Et c’est ainsi, en regardant Jésus et en vivant avec Lui que les deux commandements de l’amour s’unissent dans l’amour du Christ, et que nous pouvons comprendre comment ils sont premier et second et en même temps semblables.

Jésus a dit oui à son Père en s’approchant de nous, qui sommes pauvres et pécheurs, c’est le mystère de la Rédemption, de la Nouvelle Alliance définitive scellée dans le sang de Jésus. Parce que la vie du baptême nous unit à Jésus mort sur la croix, Dieu fait homme pour nous sauver et nous ramener vers Dieu, c’est en nous approchant du Christ que l’amour de Dieu et du prochain sont semblables et ne font plus qu’un.

Et c’est bien ce qu’on vécu les Saints, tous les Saints que nous connaissons, les petits et les grands, comme dit le Pape François, les Saints d’à côté de nous, dans nos villages, dans nos familles, dans nos paroisses, les personnes que nous avons rencontrées et qui nous parlent justement de cet amour de Dieu et du prochain. Tous, ils ont vécu à la fois la relation avec Dieu et ils se sont approchés des plus pauvres, de leurs voisins, de leurs voisines, de leurs proches, les servant jusqu’au bout, par amour.

Oui, l’amour de Dieu est premier, il est la source et il est la fin de tout amour, et l’amour du prochain vérifie que notre amour de Dieu est authentique et les deux s’unissent dans l’amour du Christ que nous nourrissons dans l’Eucharistie tout spécialement.

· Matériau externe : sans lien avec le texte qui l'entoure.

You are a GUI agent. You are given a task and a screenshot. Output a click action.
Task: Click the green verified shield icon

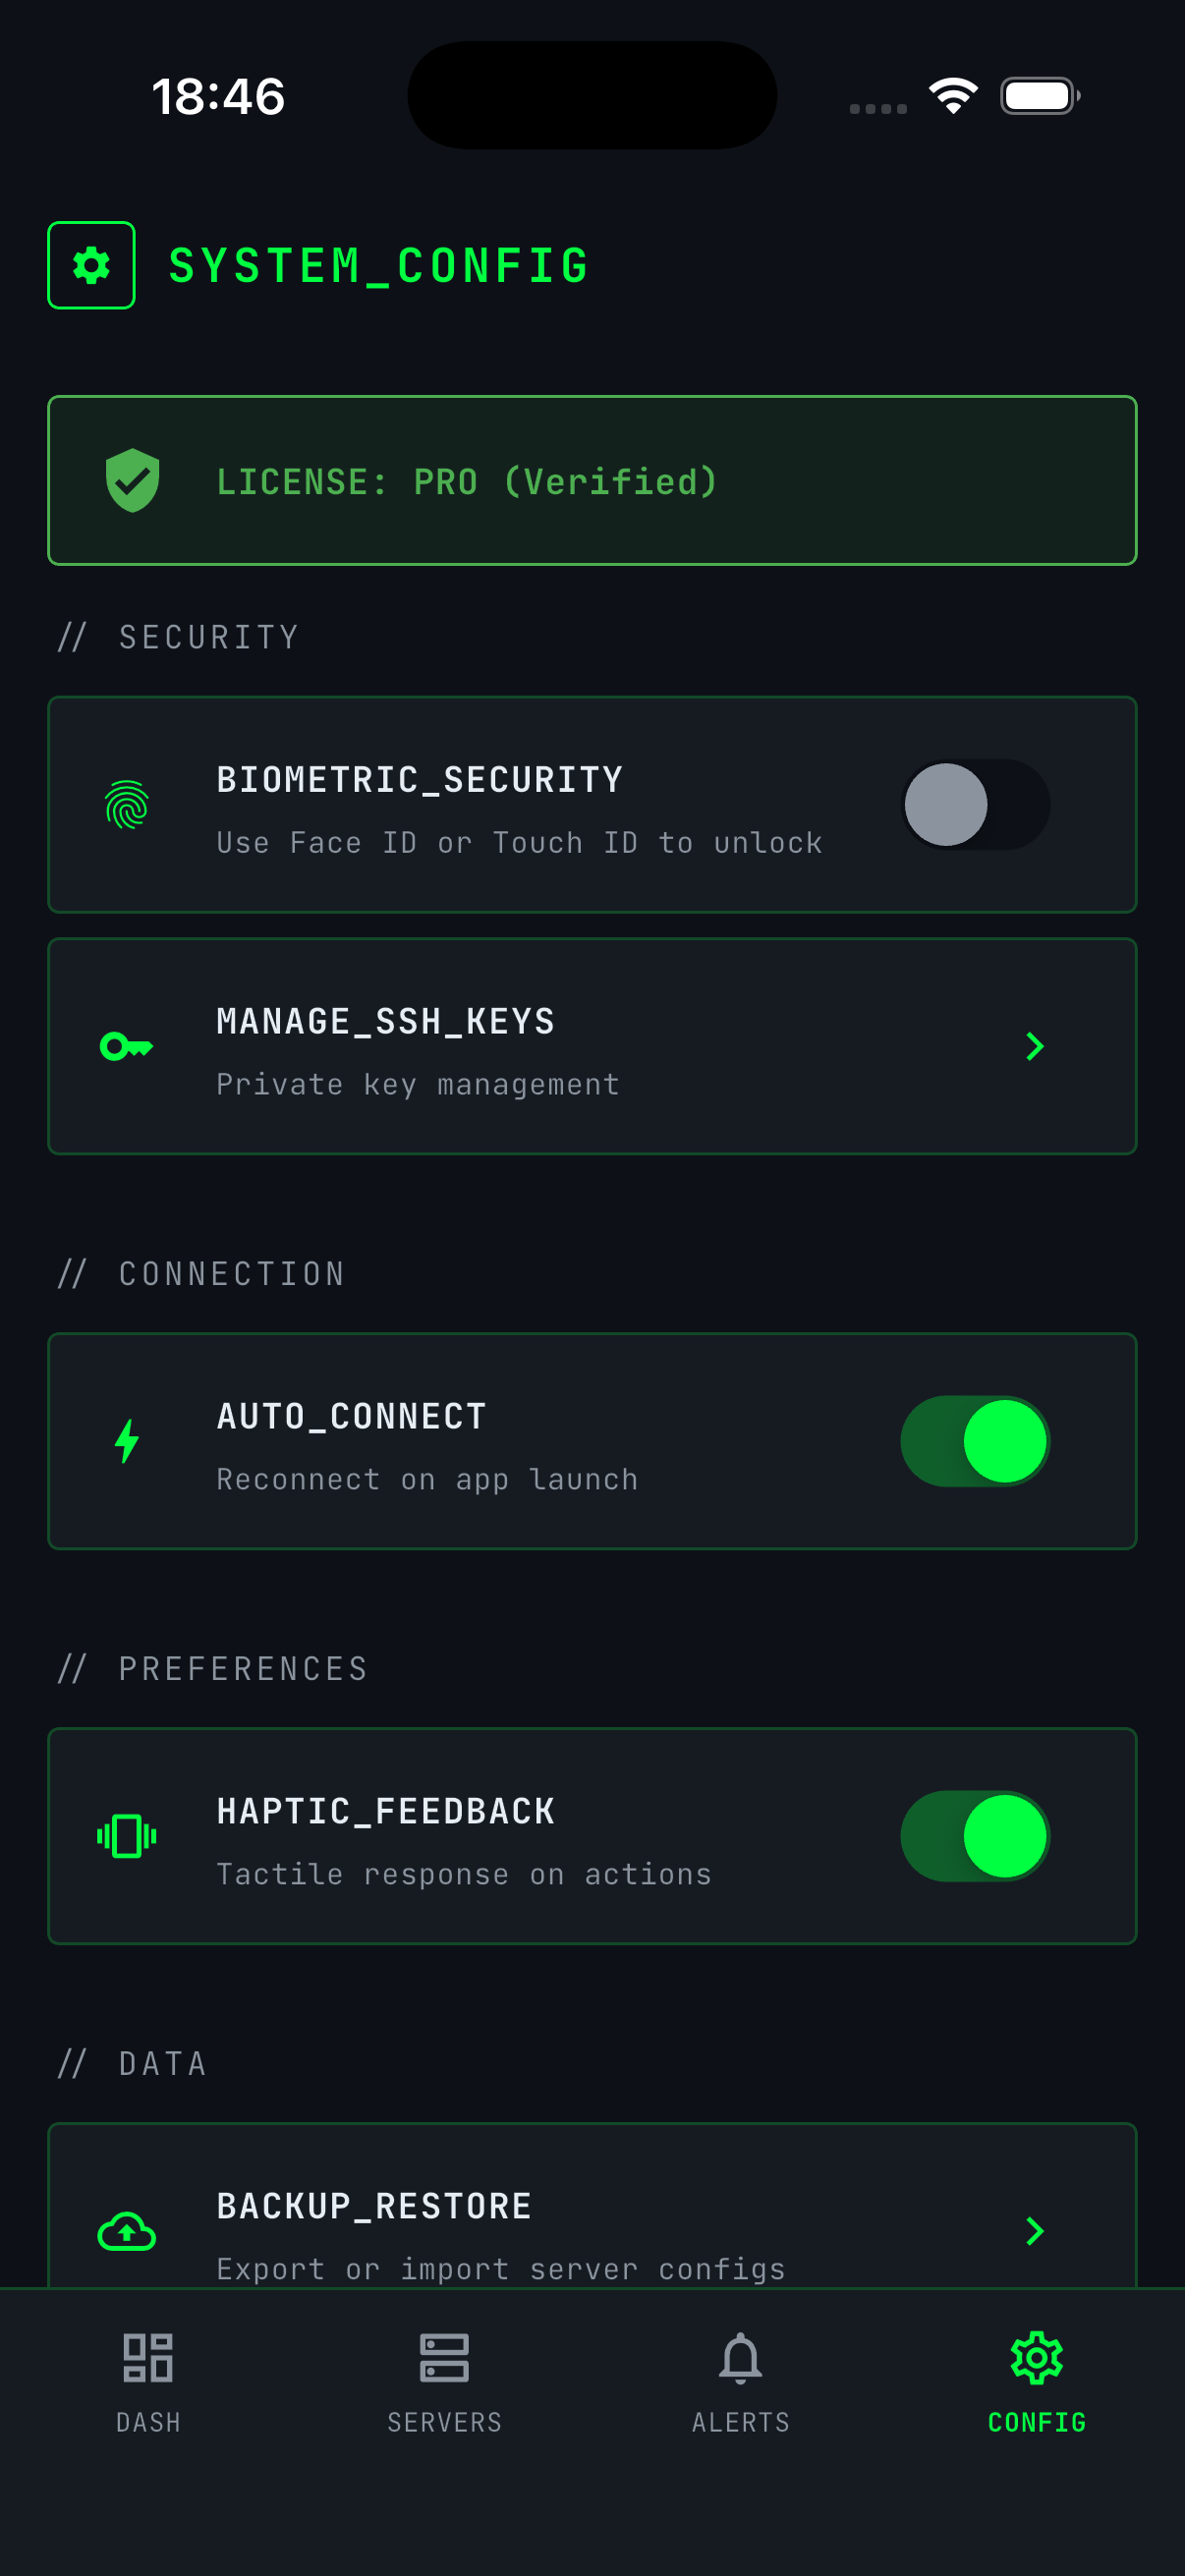[x=131, y=480]
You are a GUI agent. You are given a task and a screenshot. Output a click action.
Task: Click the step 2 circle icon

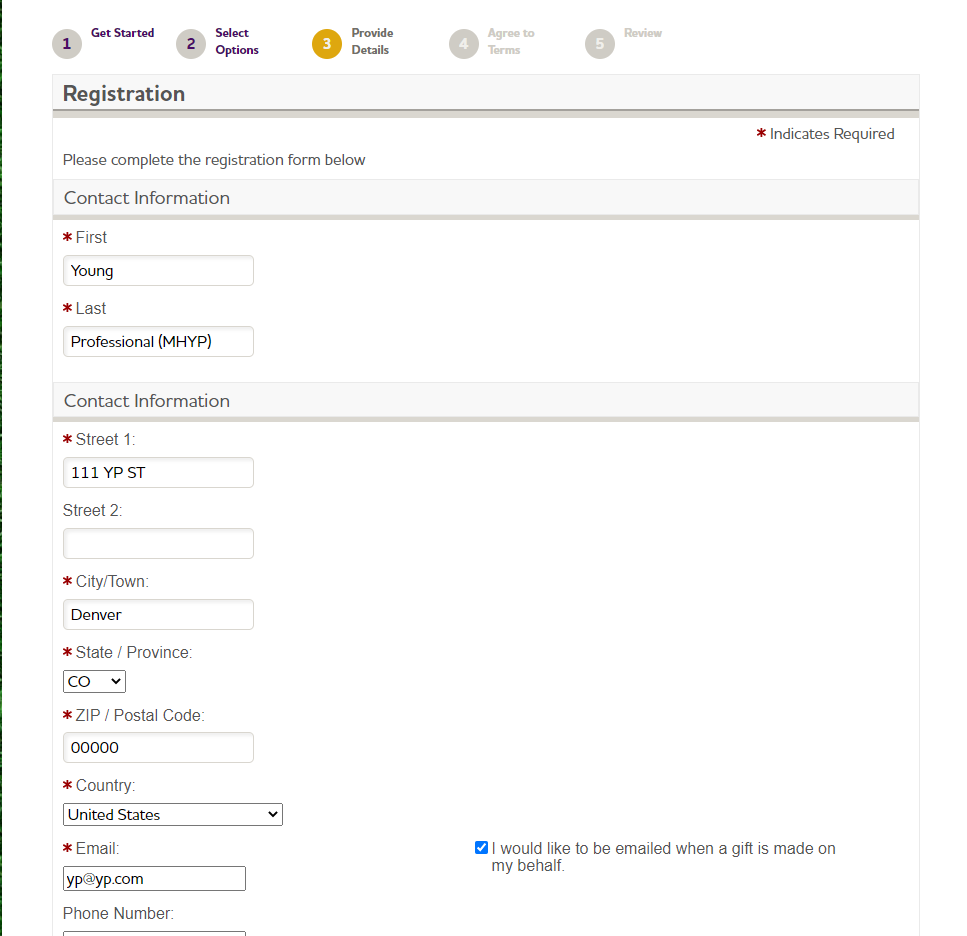[x=191, y=44]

Alors, demandons au Seigneur, dans cette Eucharistie, qu’il ravive en nous cet unique amour de Dieu et du prochain. Qu’il nous laisse nous entraîner dans cet élan filial vers Dieu et dans cet amour qui s’abaisse vers les autres pour les servir. Qu’il nourrisse en nous cette réponse d’amour pour que nous la donnions, chaque jour, dans toutes les multiples occasions de notre existence. Amen.